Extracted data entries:
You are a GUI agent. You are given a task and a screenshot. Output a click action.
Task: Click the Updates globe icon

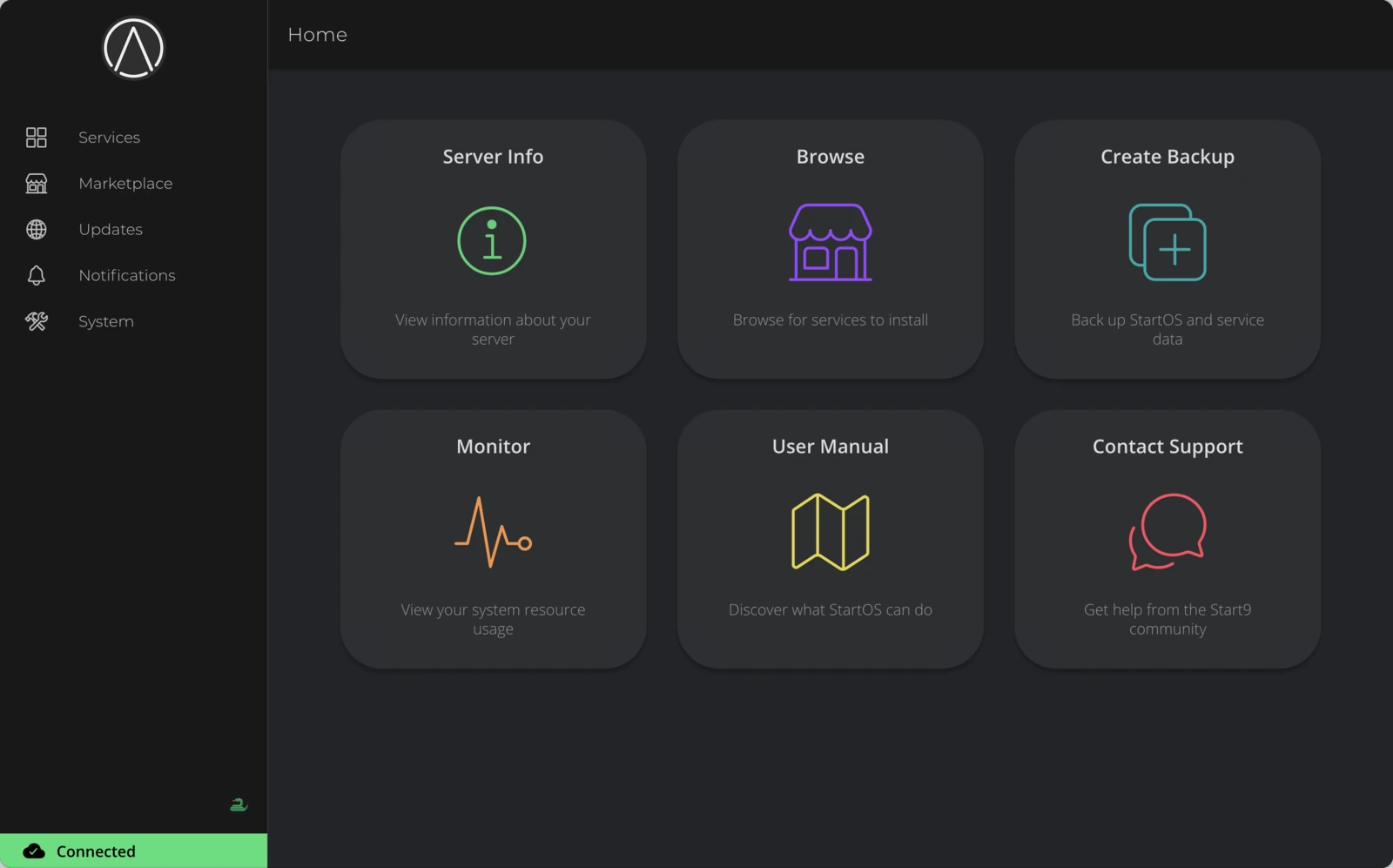click(x=36, y=229)
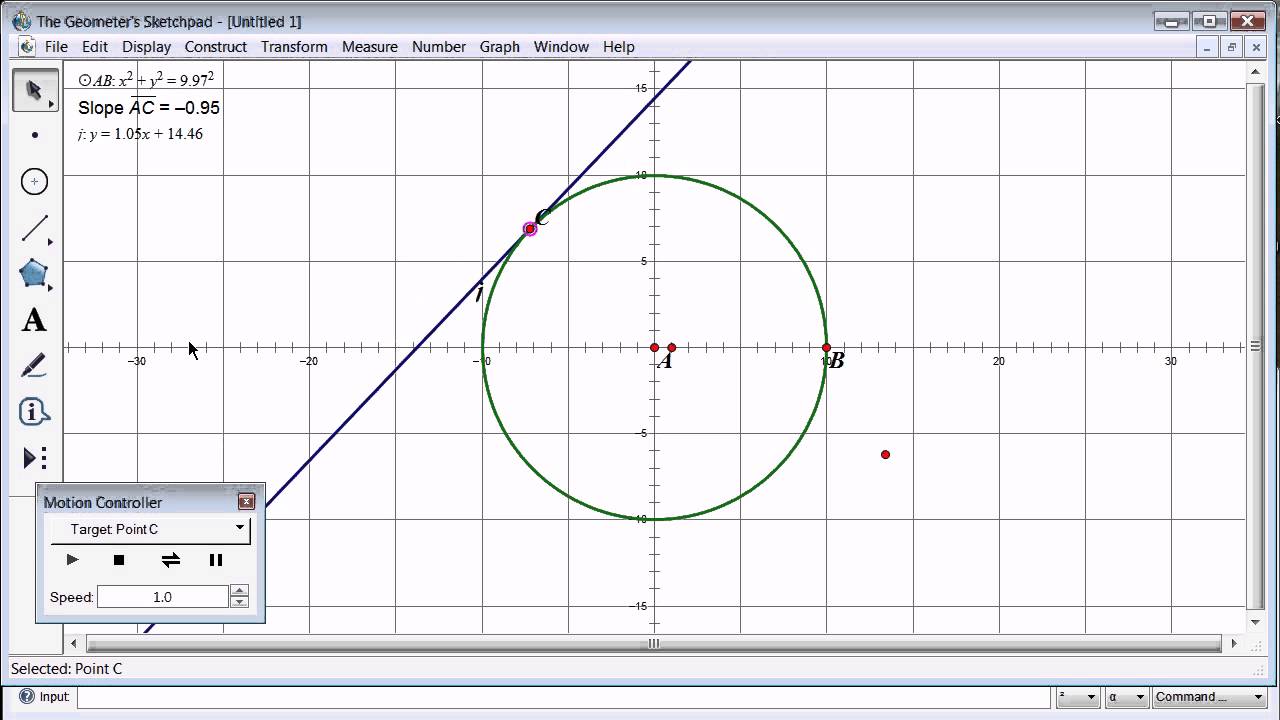
Task: Play motion of Point C
Action: [72, 560]
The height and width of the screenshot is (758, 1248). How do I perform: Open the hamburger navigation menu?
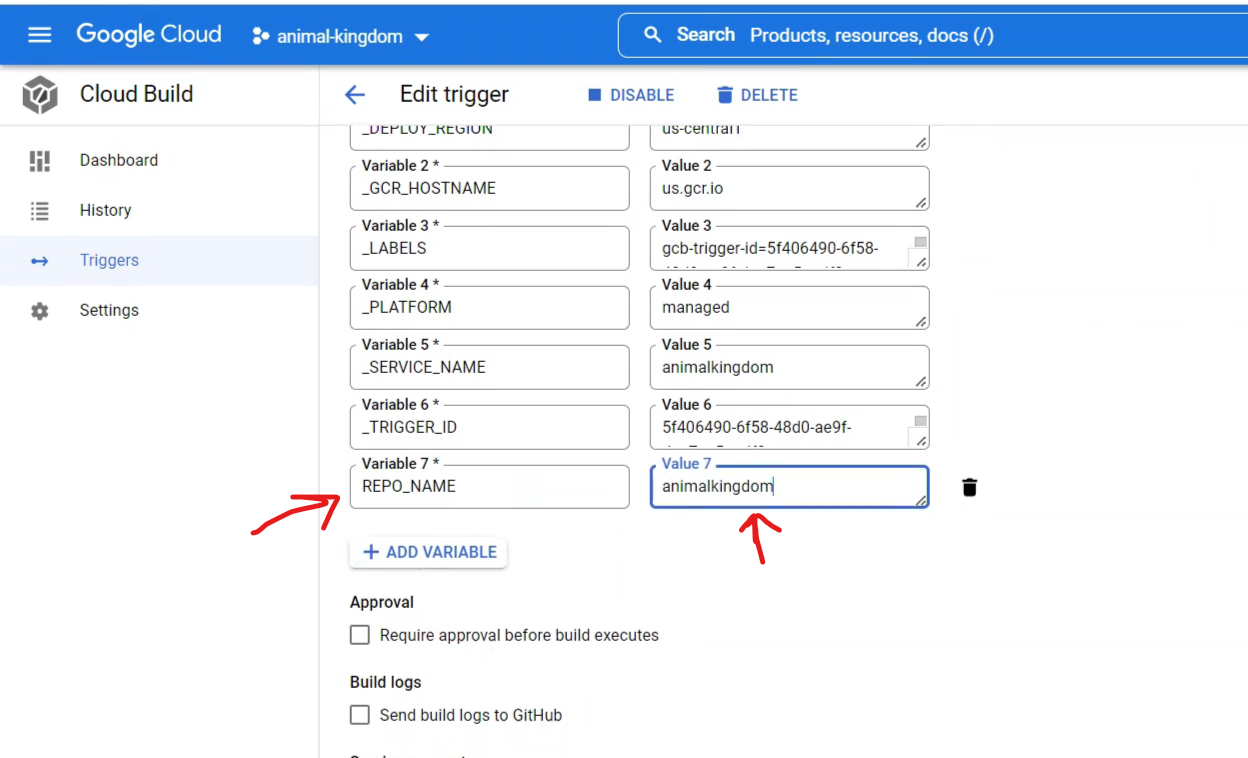tap(39, 35)
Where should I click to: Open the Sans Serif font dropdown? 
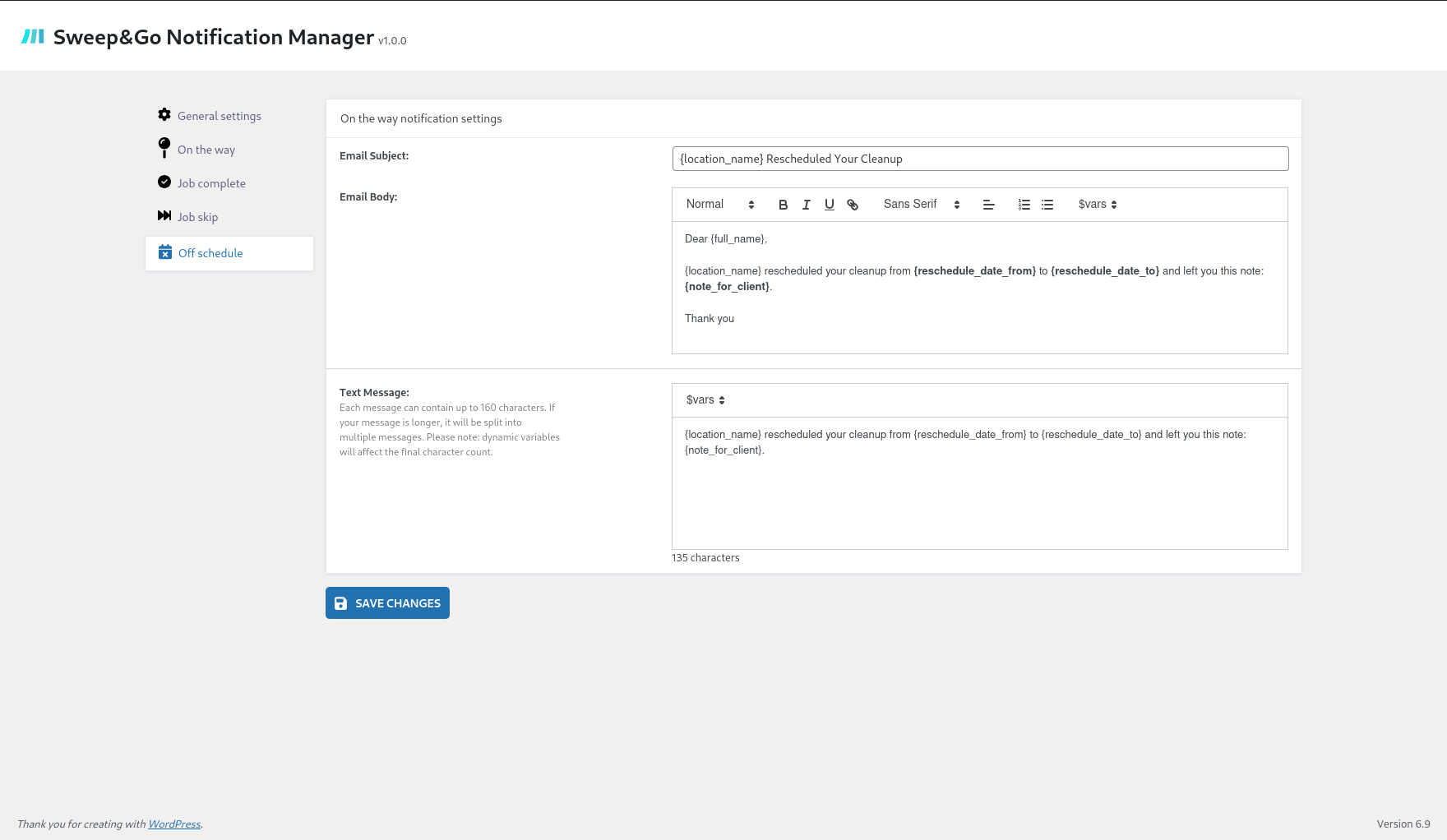pos(921,205)
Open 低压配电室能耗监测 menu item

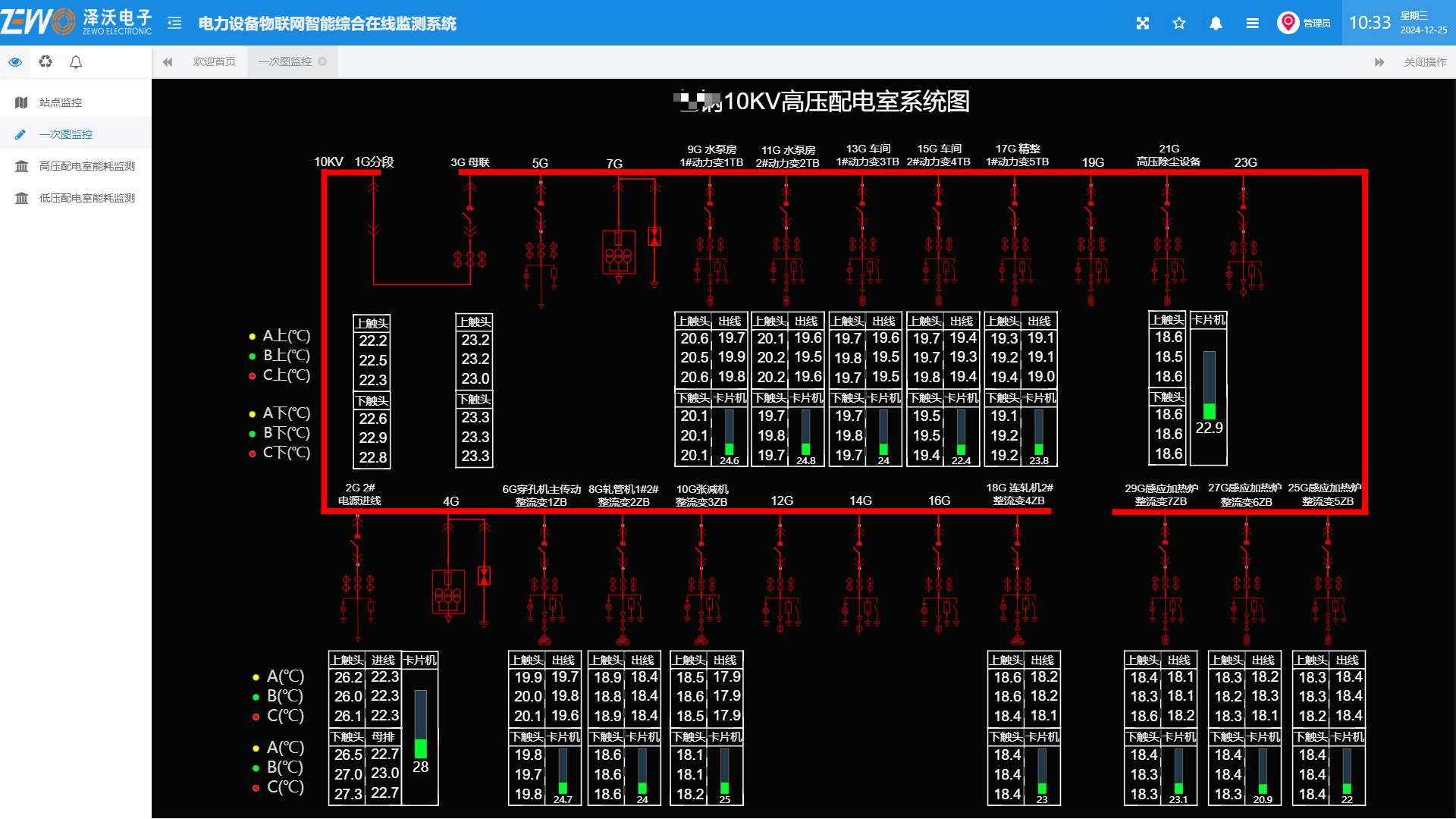click(86, 198)
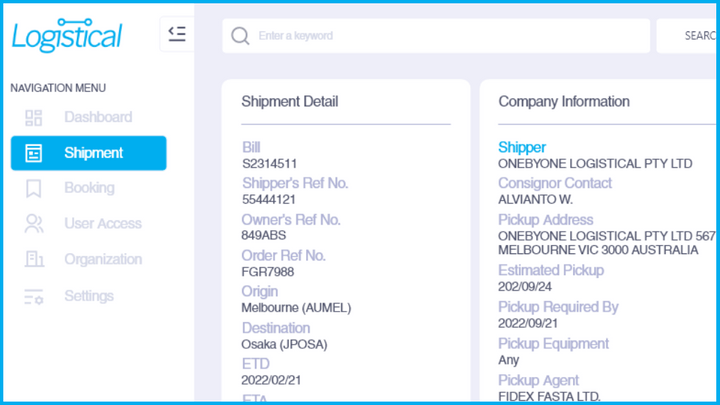
Task: Click the Booking bookmark icon
Action: (34, 188)

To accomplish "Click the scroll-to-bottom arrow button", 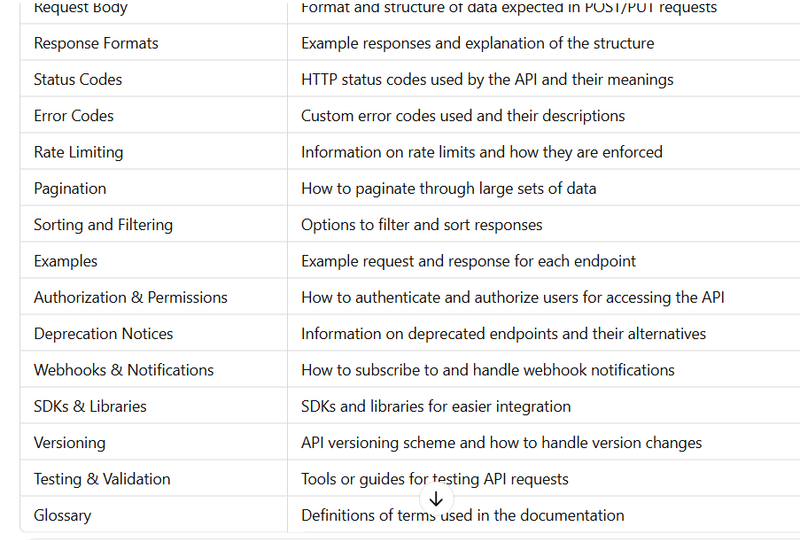I will coord(436,498).
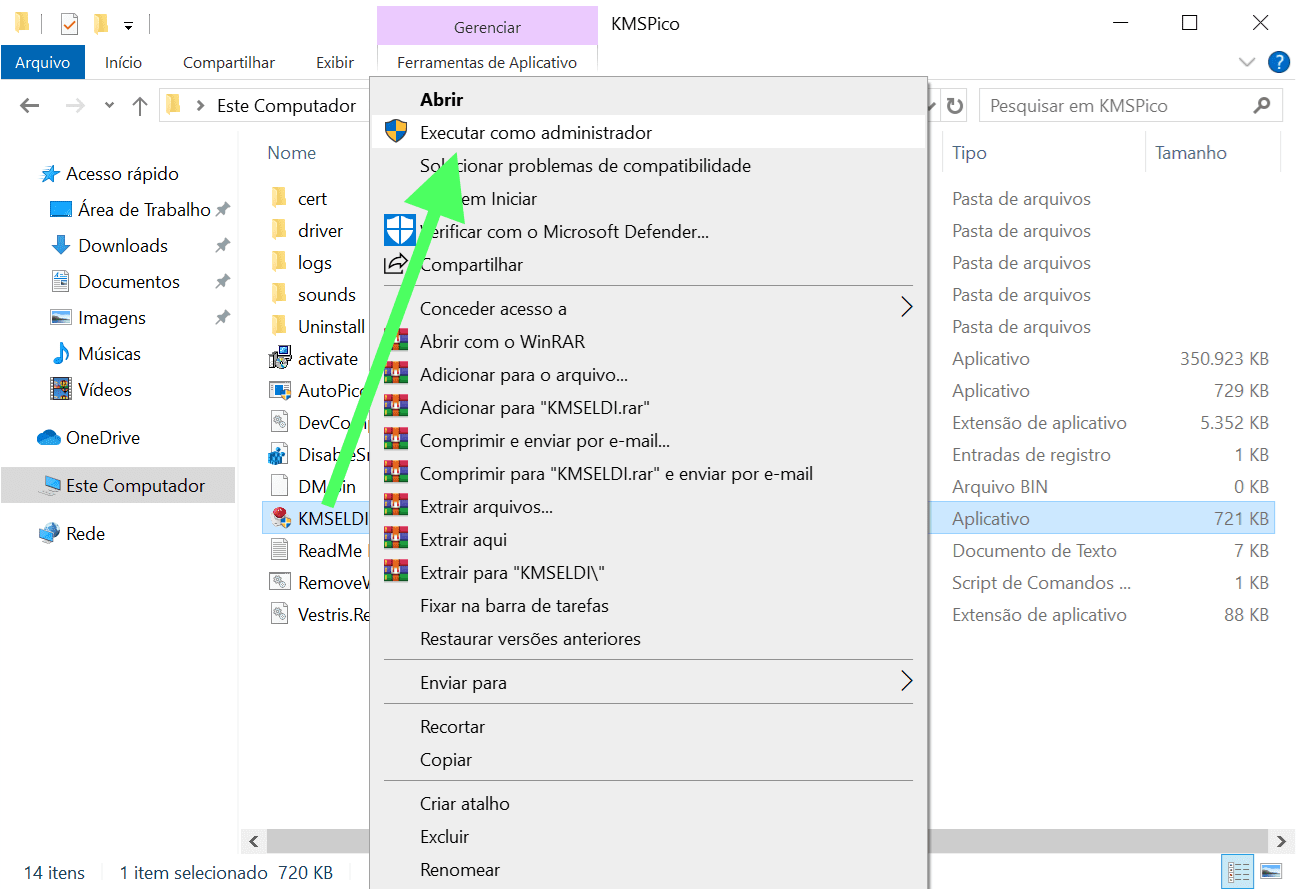Collapse the ribbon with the chevron

[1248, 62]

## [Task requirements]
Pull out each line of the listing that contains the word "menu". Case counts.

## [Solved problem]
The height and width of the screenshot is (758, 1248). How do I perform: Open the hamburger navigation menu?
Open 低压配电室能耗监测 menu item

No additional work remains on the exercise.